Use their products first hand to get an insight into their strengths and weaknesses from a user’s perspective.
6 How do you define a good user interface?
A good user interface is simple, intuitive and consistent. It effectively communicates important information and reduces user errors.
7 Which product do you use the most and what do you like/dislike about it?
This is a subjective question through which the interviewer aims at assessing:
• If you can understand the connection between user satisfaction and product.
• If you are aware of the products in the market.
• If you can answer questions in an organized manner and back it with facts and research
Pick a product you know well. You can share unique insights if you connect well with the product.
8.What do you understand by a Product Manager?
Product managers possess product expertise and take decisions based on innovation, strategy and market conditions.
They are a part of product development from the conception of the idea through a product’s launch and even beyond.
Product managers know the why, when and what of the product and lead cross-functional team activities for its development.
9.How do you decide what and what not to build?
I follow a 5-step process to understand what needs to be built:
Identification of market trends and demand for the product, available resources and if it is feasible.
Brainstorming with the team to plan out product design, development, and process of execution.
Measuring scalability to figure out the availability and quantity of resources for product development.
Preparation for the execution by collecting resources and resolving challenges
Execution to bring the plan to action.
10. What aspects of product management do you find the most and least exciting?
The most exciting thing about being a product manager is that I get to build products from ideas and impact a large number of people.
The least exciting thing for me would be when innovation is on a standstill and I have to work in maintenance mode only as that would limit development and innovation.

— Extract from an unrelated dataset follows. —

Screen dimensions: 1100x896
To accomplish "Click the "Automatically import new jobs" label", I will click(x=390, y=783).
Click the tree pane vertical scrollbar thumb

11. How would you redesign our product?
To redesign the product, I would build a strategic roadmap
• I would start with understanding what the product lacks and needs improvement. To determine that, I would communicate with customers, engineers, and other stakeholders.
• The next step would be to retain and build features that are unique and make the product easy to use. The idea is to make the product innovative and reduce variety so that it does its core function effectively.

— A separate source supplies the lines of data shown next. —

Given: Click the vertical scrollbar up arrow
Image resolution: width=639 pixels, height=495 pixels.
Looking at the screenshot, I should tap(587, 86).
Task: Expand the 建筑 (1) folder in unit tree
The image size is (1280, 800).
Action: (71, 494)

• I would also try to make it cost-effective in order to multiply sales & revenues without hampering the user’s satisfaction.
12. What is a major potential challenge our company could face in the upcoming year?

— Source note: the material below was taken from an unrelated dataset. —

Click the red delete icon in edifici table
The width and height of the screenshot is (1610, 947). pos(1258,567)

Research well before appearing for the interview and have an in-depth analysis of the company’s past failures, strengths, and weaknesses.
SWOT analysis of the company will help identify potential challenges to the organization.
13. How can a product failure be prevented?
The key to success of the product is innovation. Refurbishing ideas and using stale concepts is a recipe for product failure. My first step would be to make sure that the product stands out with its features.
I would launch the product to a sample audience before the official launch to gather people’s perspectives about the product. In case of frequent negative feedback, I would identify the pain points and resolve them.
Even though marketing plays a key role, overhyping a product often leads to its failure. I would promote marketing of the product post its release once the reputation of the product has been established.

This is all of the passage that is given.